Videodrome, 1983, rated R, 90mins, 35mm Archival print, 7pm Jan 25th at the Bytowne Cinema
Anyone familiar with pioneering Toronto television station City-TV, particularly its daring, fly-by-the-seat-of-its-pants incarnation in the 1970’s and 80’s, will recognize the inspiration for the fictional CIVIC-TV station in David Cronenberg’s Videodrome. CIVIC is where Max Renn (James Woods) works as a producer seeking out the most provocative programming to drive up the ratings, always keeping an eye on finding the next big thing to scoop the competition. It’s this search that leads Renn to uncover an international conspiracy involving a mind- and flesh- altering signal hidden within violent images originating from the United States.
Videodrome still has the power to provoke philosophical reflection and disturb in equal measure nearly thirty years since its release. Like many of Cronenberg’s early films, it’s constructed around tropes of out-of-control technology, physical mutation, and sex and violence as social contagion. It’s the triumphant culmination of the first phase of his career, blending elements of science fiction, horror, and film noir in a deftly executed mix of genres. It’s noteworthy for being the first film where he started getting respect as a filmmaker of real intellectual substance, and not just a shockmeister intent on delivering cheap gory thrills.

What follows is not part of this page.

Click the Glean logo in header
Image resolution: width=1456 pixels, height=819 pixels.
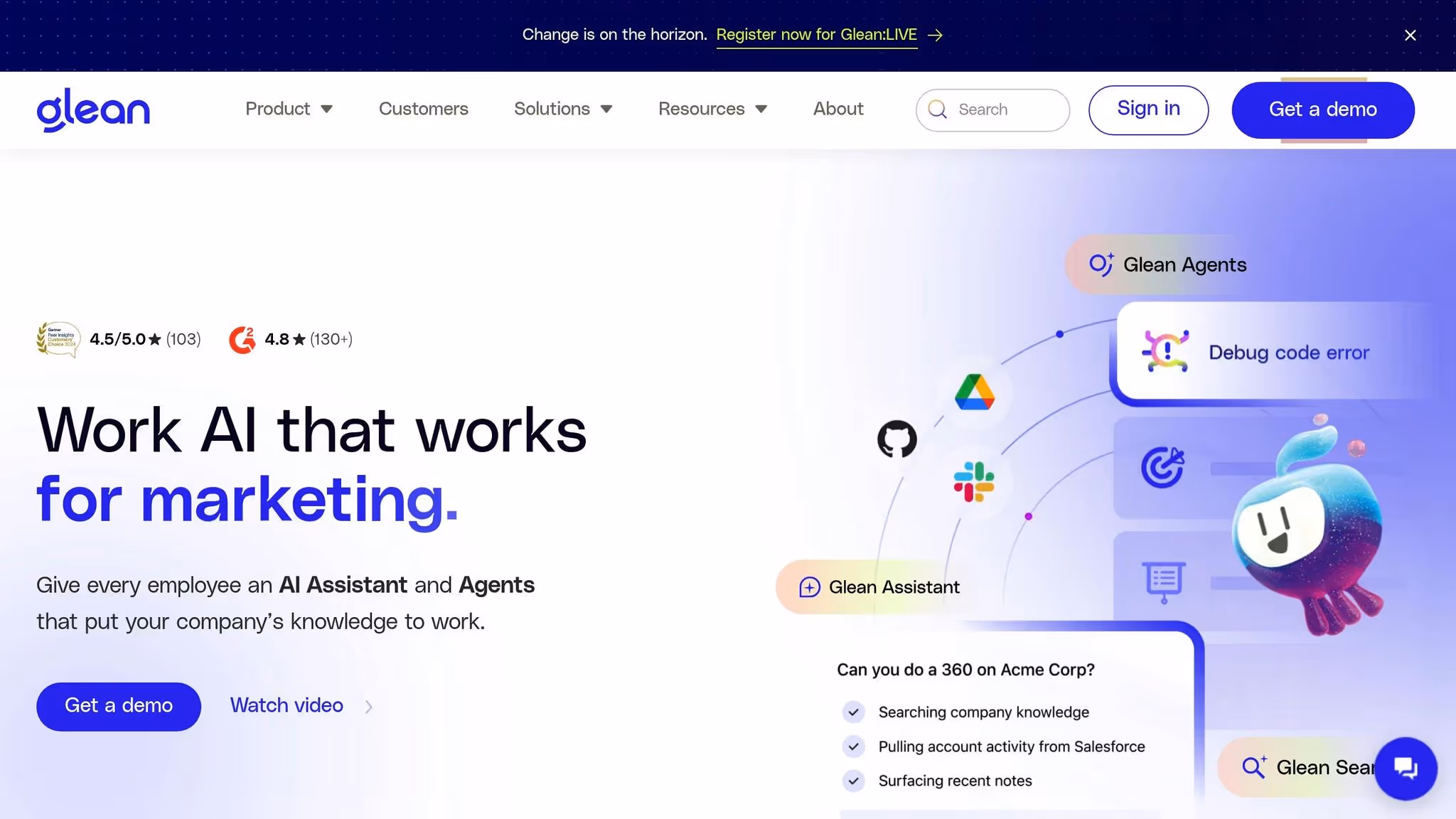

For Canadian viewers, the fact that the film is set largely in an identifiable Toronto, and makes such great use of uber-Canuck references like Moses Znaimer and Marshall McLuhan, makes it all the more fun. Oscar-winner James Woods, always an interesting actor, makes for a compellingly flawed anti-hero, and he shares the screen with a cadre of fine supporting players, including rock star Deborah Harry, Sonja Smits (CBC’s ‘Street Legal’) and the perfectly-cast Jack Creley (Dr. Strangelove and TVO’s ‘Write On!’), who plays the McLuhanesque video-theorist Dr. Brian O’Blivion. To that we say: Long live the New Flesh!